Ja jestem scjentologiem i jestem bardzo zadowolony z tego wyboru. To dlatego scjentologia jest tak źle postrzegana przez ludzi z zewnątrz, gdyż większość materiałów o niej jest tendencyjna, nieprawdziwa i po prostu złośliwa. Dotyczy to, niestety, także Wikipedii czy tzw. poważnych mediów.

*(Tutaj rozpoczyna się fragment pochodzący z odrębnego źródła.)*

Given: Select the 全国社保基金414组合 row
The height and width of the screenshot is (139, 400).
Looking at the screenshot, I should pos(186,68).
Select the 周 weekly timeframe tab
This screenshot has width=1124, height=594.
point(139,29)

W rezultacie ludzie nie wiedzą o co tu chodzi i dziwią się dlaczego dorośli i poważni ludzie dają się tak nabierać i wykorzystywać. Aby więc przybliżyć szerokiej publice czym jest dianetyka i scjentologia utworzyłem dwa mini-serwisy:
Dianetyka – pierwsze kroki ( http://dianetyka.cba.pl ) oraz Scjentologia – prawda i mity ( http://scjentologia.cba.pl )

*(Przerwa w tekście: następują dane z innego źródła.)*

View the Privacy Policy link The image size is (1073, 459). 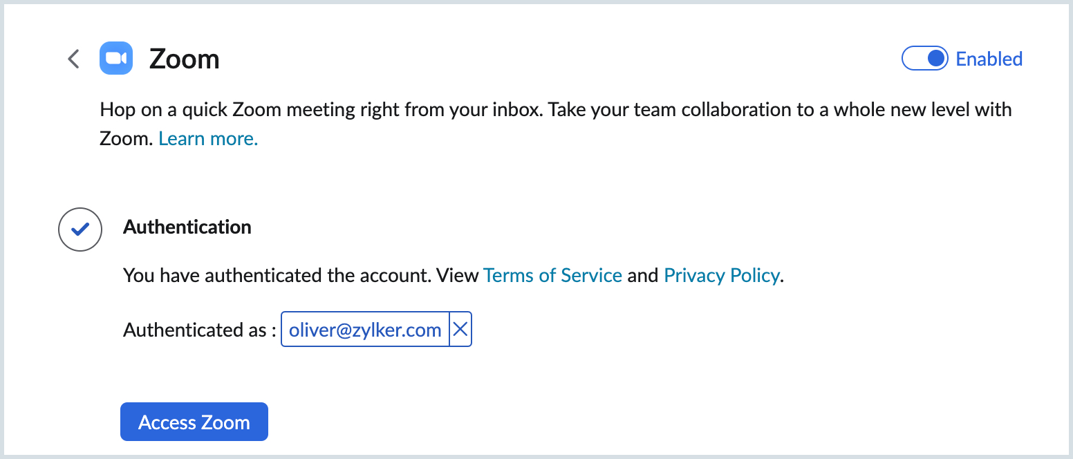[x=721, y=276]
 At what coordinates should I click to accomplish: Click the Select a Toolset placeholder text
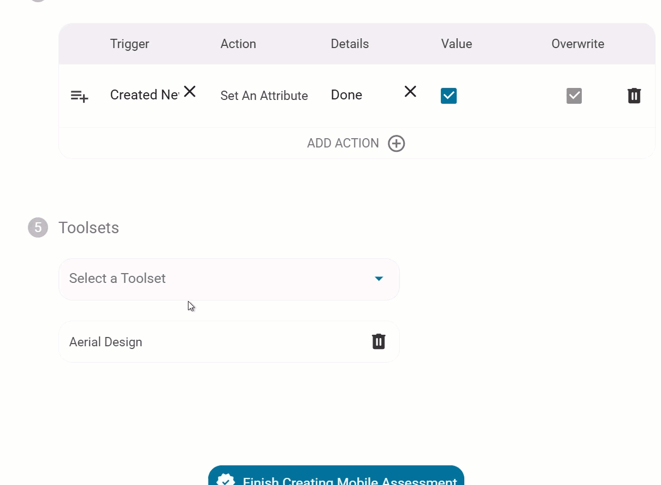click(x=117, y=279)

Zapraszam do pobieżnego choćby ich obejrzenia - mimo skromnych ropzmiarów zawarta jest tam spora ilość rzetelnych informacji. Osoby zaś na poważnie zainteresowane tym tematem zapraszam do dyskusji na specjalnie utworzonym forum poświęconym dianetyce i scjentologii - http://forum.gazeta.pl/forum/f,97679,Dianetyka_i_scjentologia.html
Dlaczego jej nienawidzimy?Ponieważ jest czymś czego nie rozumiemy.To takie....ludzkie.Poza tym scjentologia jest religią,sektą,sposobem życia-diabli wiedzą czym-skierowaną do ludzi którzy mają otwarte umysły,są ciekawi świata,interesują ich nowinki i wszelkiego typu ciekawostki.Po prostu ludzie,którzy sami nie za bardzo wiedzą czego chcą od życia.Osobiście scjentologii nie potępiam ani nie pochwalam.Wisi mi to i dynda jak ogon krowy.Biedni,pogubieni ludzie szukają sensu dla swojej ,bardziej lub mniej udanej egzystencji na tym padole łez i śmiechu i gotowi złapać sie wszystkiego co może im pomóc w rannym wstawaniu z łóżka-czyli znalezieniu powodu dla którego żyją.Nie znam sie na scjentologii,ale trochę już żyję i co nieco wiem o takich"zjawiskach".Większość ludzi chce się wyróżnić.Chce poczuć się lepszymi od innych lub zagłuszyć własne kompleksy-na jedno wychodzi.Dlatego pociąga ich perspektywa uczestniczenia w takich "innościach".Daje im to iluzje uczestniczenia w czymś wyjątkowym ,co stawia ich obok i ponad całym tym pospolitym motłochem.Kończąc swój ignorancki pościk chcę jedynie nadmienić,że ta cała scjentologia to dziwoląg dla domorosłych,zakompleksionych, pseudo-naukowo-filozoficznych snobów.